[GOAL]
Give the records from the line containing "This screenshot has height=1308, width=1007." through the end of the records, both included, as a Markdown table with the columns Number and Record line. Skip blank lines and leave the pictures out.

# # # # # # #

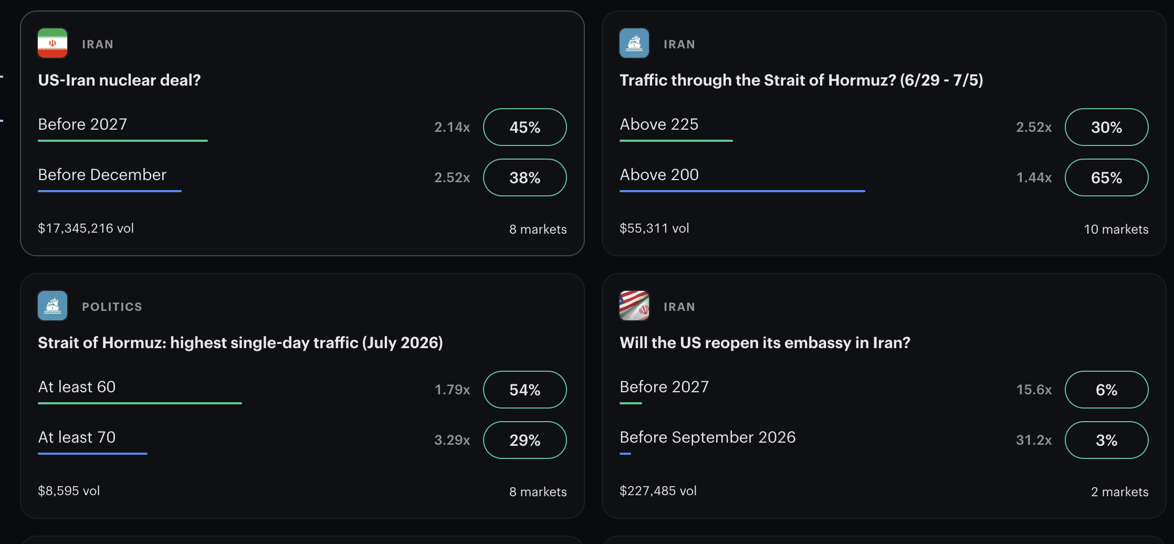
Task: Pick the 29% At least 70 button
Action: (x=525, y=440)

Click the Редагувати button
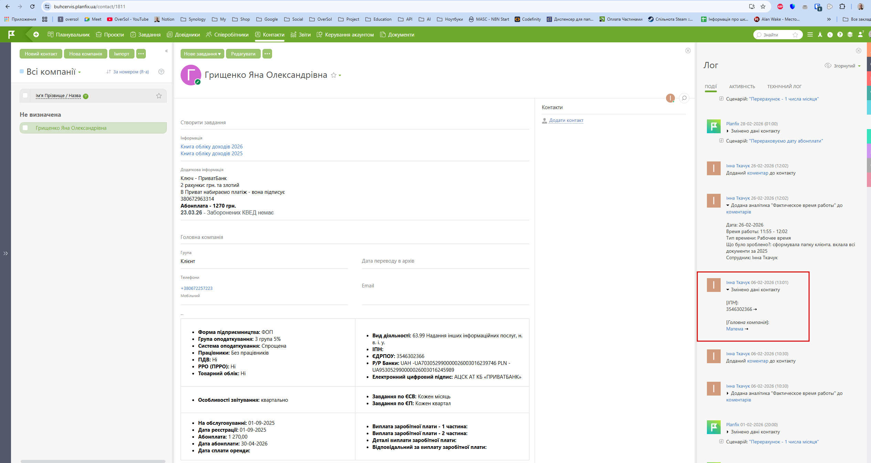pos(243,54)
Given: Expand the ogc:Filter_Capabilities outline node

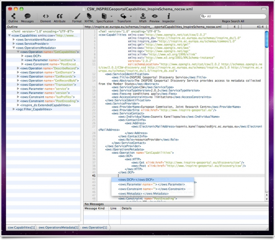Looking at the screenshot, I should [x=14, y=109].
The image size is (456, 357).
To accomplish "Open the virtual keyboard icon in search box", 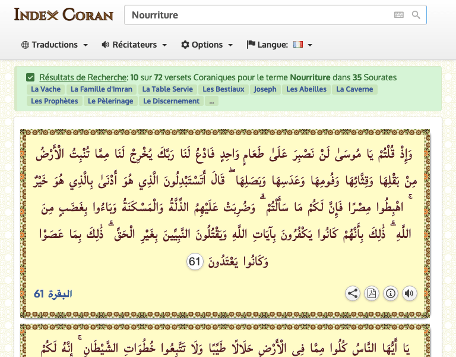I will pyautogui.click(x=399, y=15).
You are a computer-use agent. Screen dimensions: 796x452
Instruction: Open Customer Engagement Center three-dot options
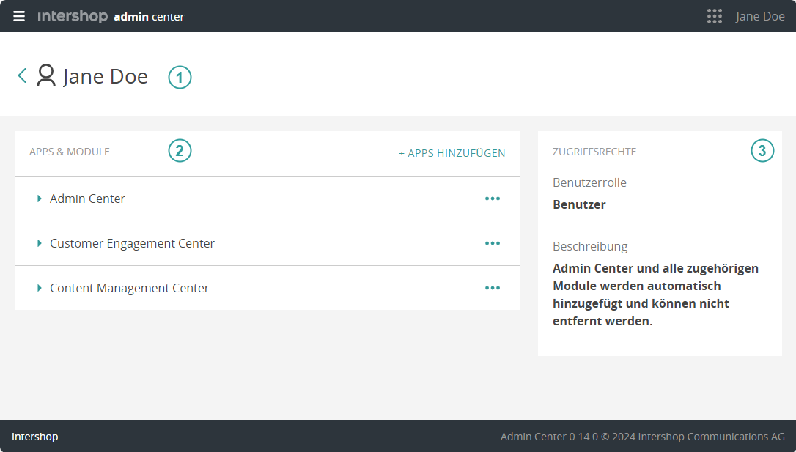coord(493,243)
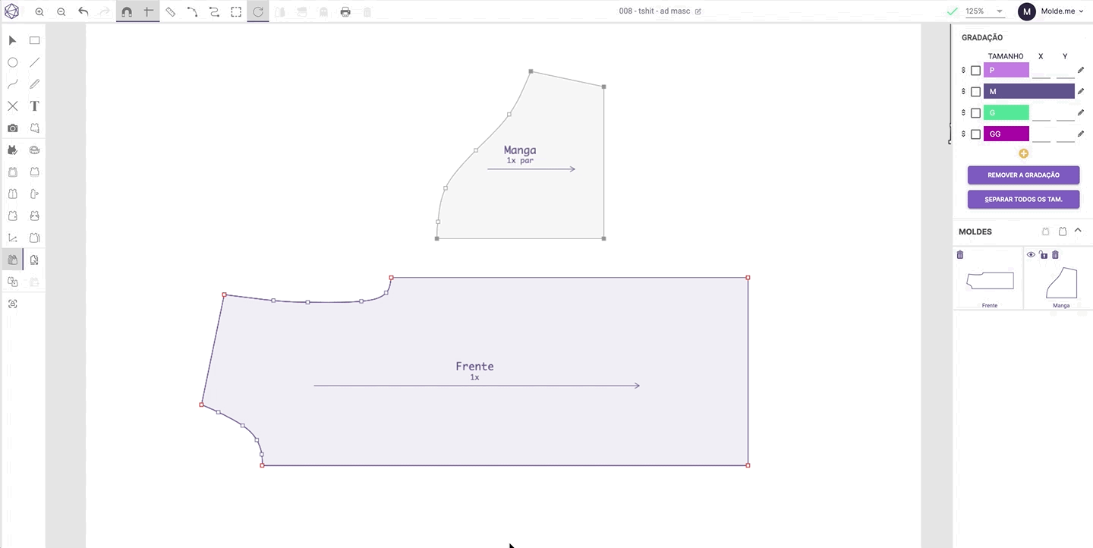This screenshot has width=1093, height=548.
Task: Click the undo arrow
Action: tap(83, 12)
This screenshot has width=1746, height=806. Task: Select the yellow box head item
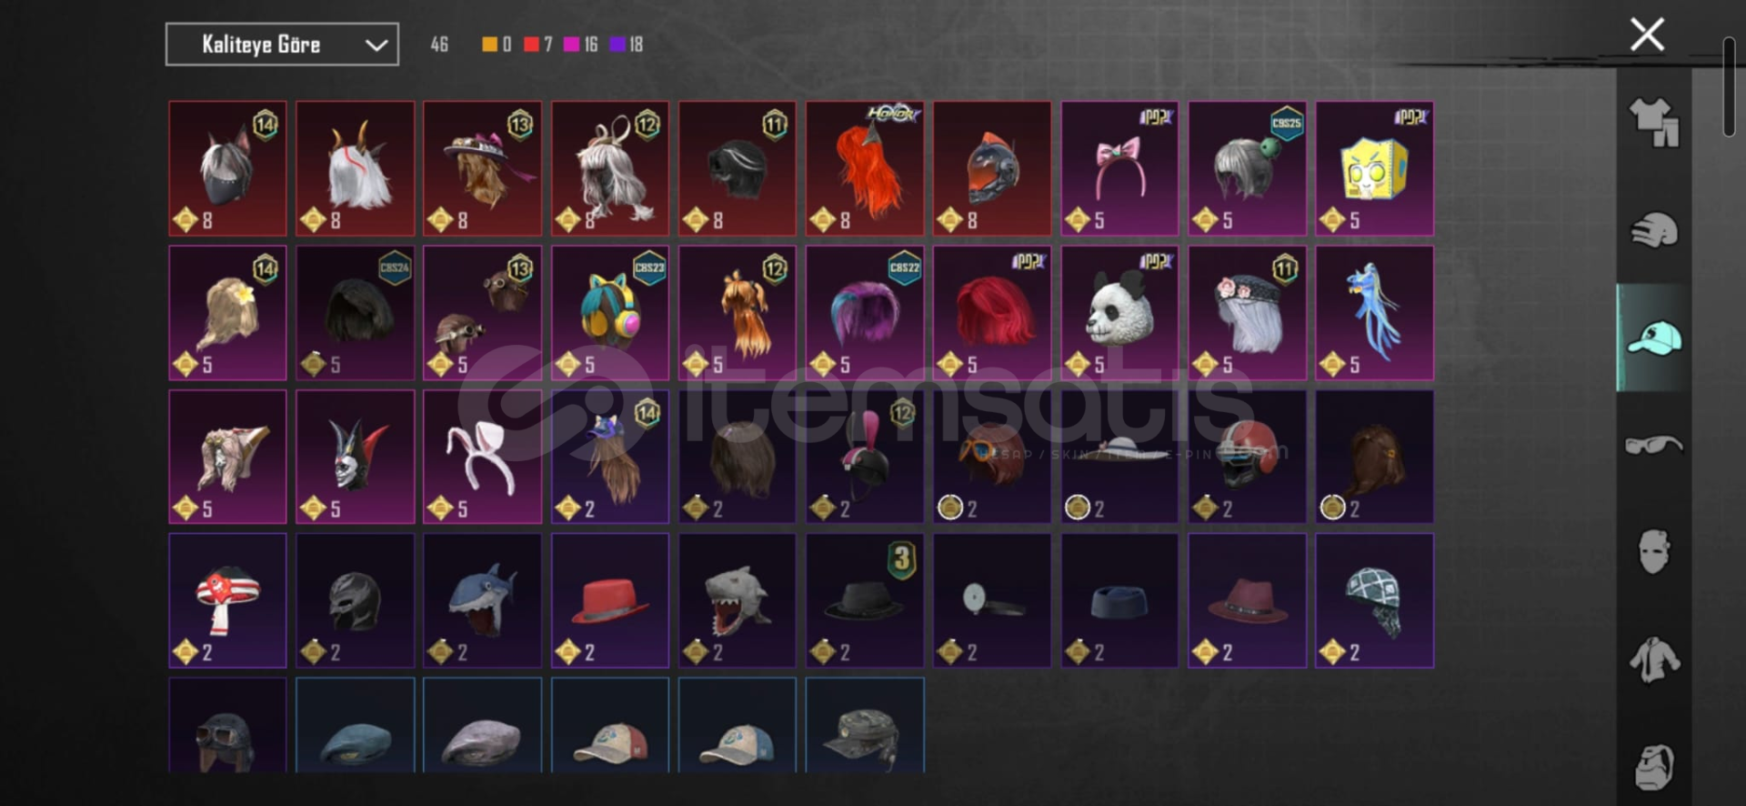point(1374,168)
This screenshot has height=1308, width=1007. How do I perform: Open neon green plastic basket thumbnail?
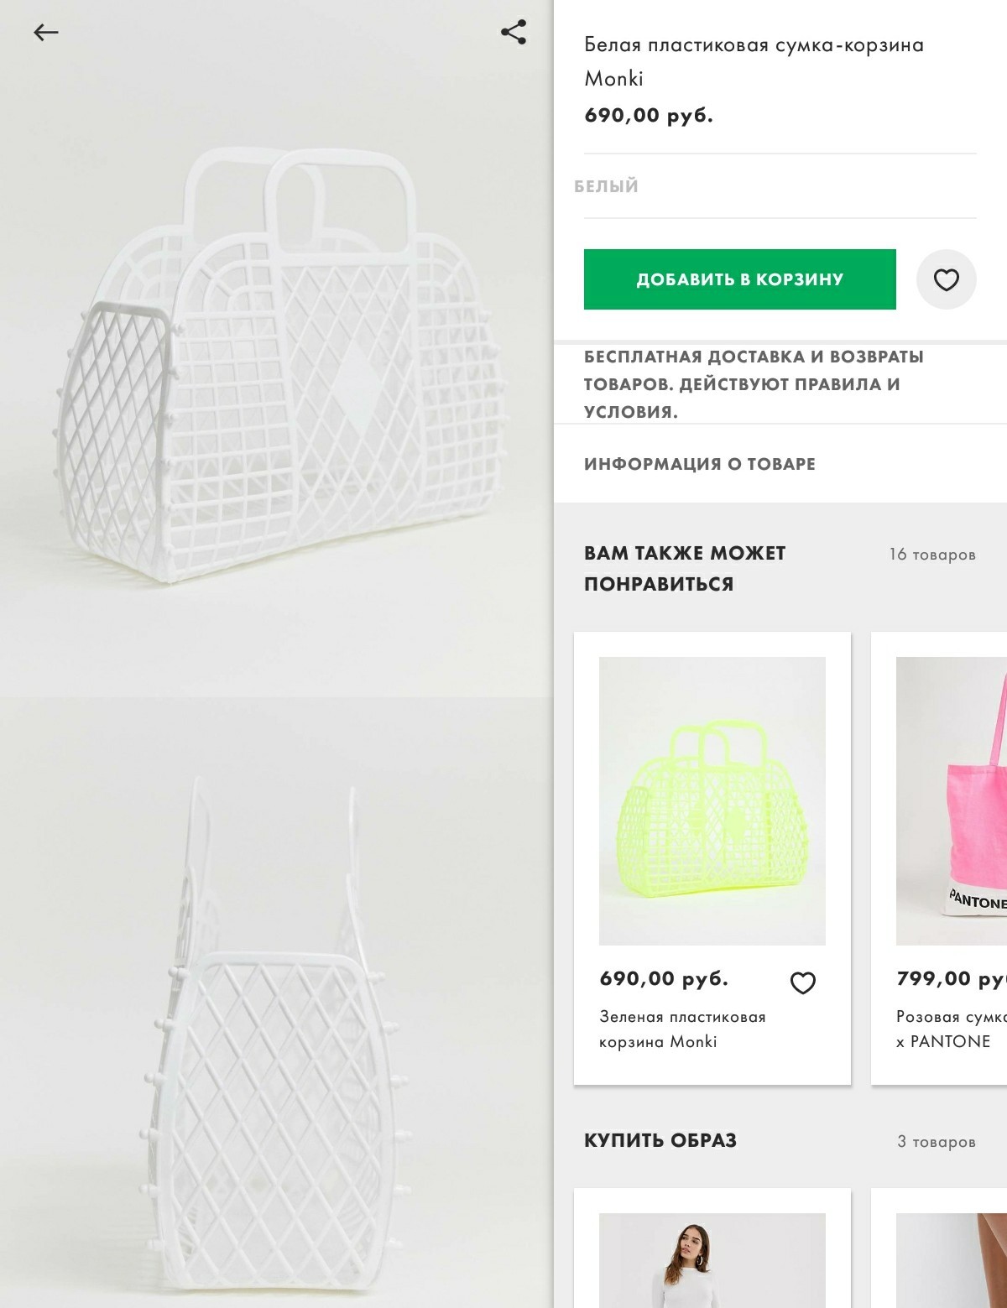(712, 801)
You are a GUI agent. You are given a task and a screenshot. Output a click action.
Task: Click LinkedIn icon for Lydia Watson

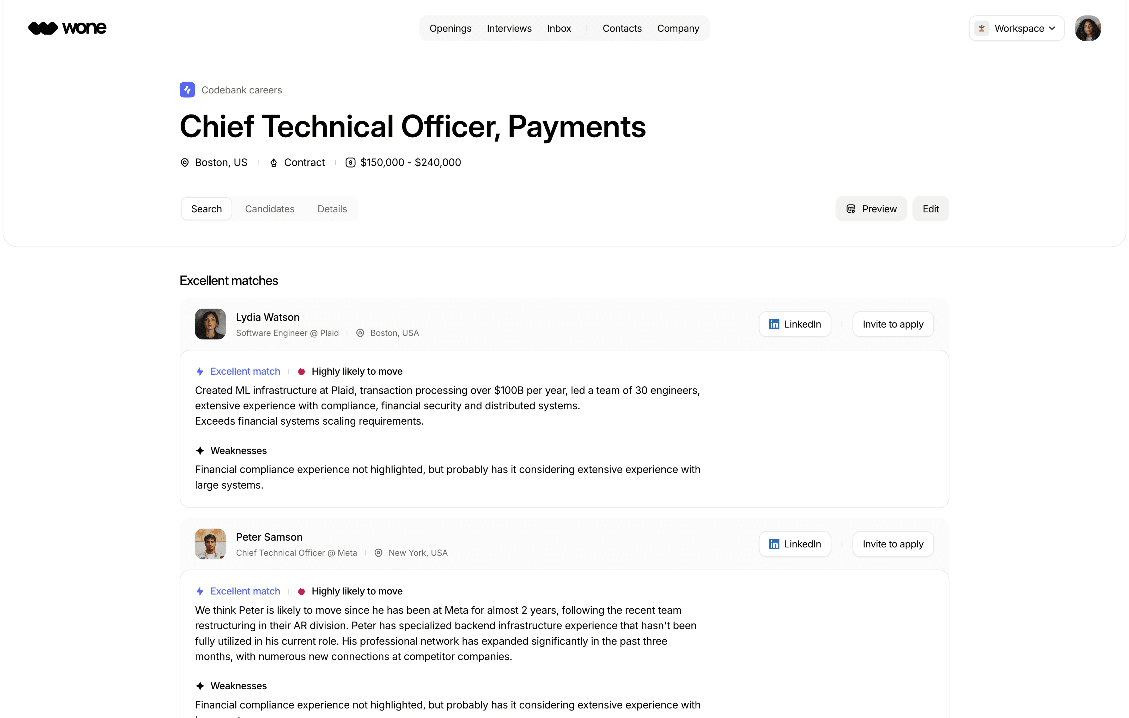pos(774,324)
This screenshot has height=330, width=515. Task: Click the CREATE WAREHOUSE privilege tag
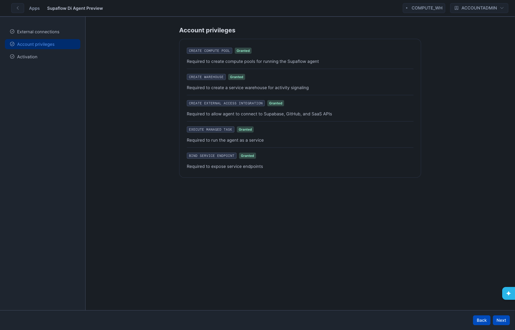pos(206,77)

# # # # # # #

[ANSWER BELOW]
| Number | Record line |
|---|---|
| 1 | This screenshot has height=1308, width=1007. How do I perform: Open neon green plastic basket thumbnail? |
| 2 | (712, 801) |
| 3 | You are a GUI agent. You are given a task and a screenshot. Output a click action. |
| 4 | Task: Click LinkedIn icon for Lydia Watson |
| 5 | pos(774,324) |
| 6 | This screenshot has height=330, width=515. Task: Click the CREATE WAREHOUSE privilege tag |
| 7 | pos(206,77) |